• [Work instruction]: Your answer is to be every line of the material that includes the string "agent".
=-=-=-=-=
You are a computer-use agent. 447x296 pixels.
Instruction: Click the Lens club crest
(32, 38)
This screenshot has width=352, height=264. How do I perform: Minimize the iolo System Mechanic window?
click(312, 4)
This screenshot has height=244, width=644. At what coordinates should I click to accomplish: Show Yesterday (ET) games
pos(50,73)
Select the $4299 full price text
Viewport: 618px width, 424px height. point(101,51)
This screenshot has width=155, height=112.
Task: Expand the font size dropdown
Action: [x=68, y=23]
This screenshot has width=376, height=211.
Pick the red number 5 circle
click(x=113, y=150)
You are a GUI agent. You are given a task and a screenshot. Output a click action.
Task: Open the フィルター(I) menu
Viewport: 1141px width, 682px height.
=-=-=-=-=
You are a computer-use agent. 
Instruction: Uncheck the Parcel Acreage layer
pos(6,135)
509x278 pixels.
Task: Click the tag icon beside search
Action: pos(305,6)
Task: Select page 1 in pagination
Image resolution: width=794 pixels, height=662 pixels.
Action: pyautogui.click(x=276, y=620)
=-=-=-=-=
• [Completed exercise]:
You are a computer-use agent. 447x296 pixels.
You are a GUI agent. You are given a task and a screenshot. Output a click action.
You are a computer-use agent. 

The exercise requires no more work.